Am I an Alcoholic or Addict? Find the Answer to This Most Critical Question…
Are You an Alcoholic or Addict?
Your In-Depth Guide
Illustrated with on-the-point stories, Gregg very thoughtfully walks you through methods and practices you might consider using to help you determine if you have a problem with addiction. Gregg suggests numerous places to look to gather the data you need to find the answer to what may prove to be the most important question in your life… Am I an Alcoholic or Addict?
How Do You Come to the Realization -
the Clear Knowing,
the Absolute Certainty –
that You’re an Alcoholic or an Addict?
Someone else thinking so will not move you into meaningful recovery.
You must make the discovery yourself.
But First, You Need to Know What an Alcoholic or Addict Is…
The book Alcoholics Anonymous, referred to as the “Big Book” in AA meetings around the world, defines alcoholics simply as “men and women who have lost the ability to control [their] drinking.”
No long, involved moral or medical or biological explanation. Just a simple statement of the experience – complete loss of control.
Not a loss of willpower to be regained with work; but a loss of control that never comes back.
“We know that no real alcoholic ever recovers control.”
So, How Do You Find Out if You’re an Alcoholic or Addict?
A method to “quickly diagnose yourself” is suggested in the Big Book:
Step over to the nearest barroom and try some controlled drinking. Try to drink and stop abruptly. Try it more than once. It will not take long for you to decide, if you are honest with yourself about it.”
Fortunately, there are other methods available that don’t include the risk of a DWI or arrest for the sake of the test.
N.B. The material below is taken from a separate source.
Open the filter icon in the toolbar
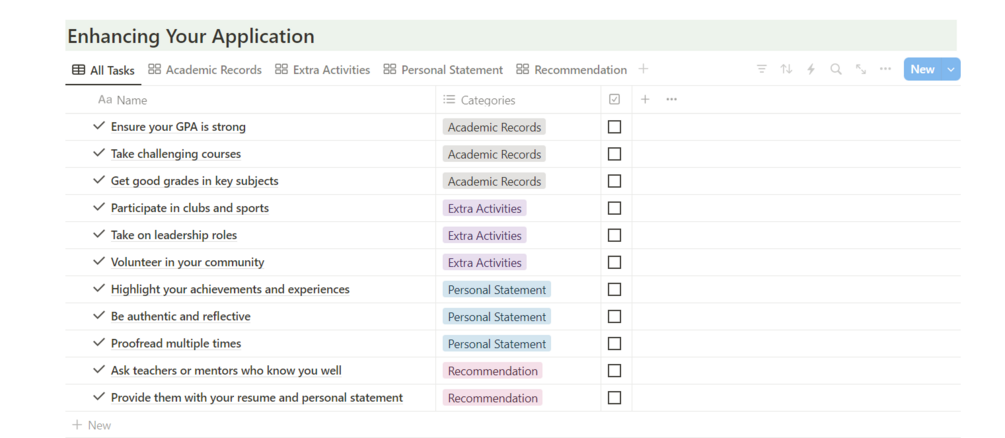The image size is (1005, 438). 762,69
A few pages later in the Big Book another suggestion is given:
“If anyone questions whether he has entered this dangerous area, let him try leaving liquor alone for one year. If he is a real alcoholic and very far advanced, there is scant chance of success.”
A much safer method, but it takes a long time to get to the conclusion.
Proven Methods to Answer the Question – Am I an Alcoholic or Addict?
A good place to start is with the “Twelve Questions” pamphlet of A.A.
Working as honestly as you can through the questions will give you a survey of your condition in relation to your addiction.
Attend Twelve Step Meetings
With so many open A.A. meetings and Twelve Step meetings for other addictions available today, it’s fairly easy to attend several meetings a week for a few months.
In A.A., they suggest 90 meetings in 90 days. By attending numerous meetings, if you’re an alcoholic or addict you are quite apt to hear your very story in at least one meeting.
While your mind may successfully distinguish you from all the others, when you hear “your story” told by another addict, you’ll know your true condition.
One Small Chink in the Wall of Denial
Once a small “chink” in the wall of denial is made, then you can begin to see your loss of control over your drinking or drugging, or gambling, etc.
You begin to see that a growing portion or your life is organized around and directed toward the achievement of your addiction – to the detriment of your true self and your loved ones.
As you see again and again how the addiction was the cause or motivation for your poor behavior, you find yourself making the admission of powerlessness over your addiction that is required by the First Step in the Twelve Step program initially developed by A.A. and now used by numerous groups for recovery from various addictions.
In the experience of most addicts in Twelve Step recovery programs, it seems to be very important for progress and success that you yourself become absolutely convinced of your personal powerlessness in the face of your addiction.
As long as you have hope of another way out, you will try that other way. Only after you have lost all hope, are you at the starting position for the Twelve Step program.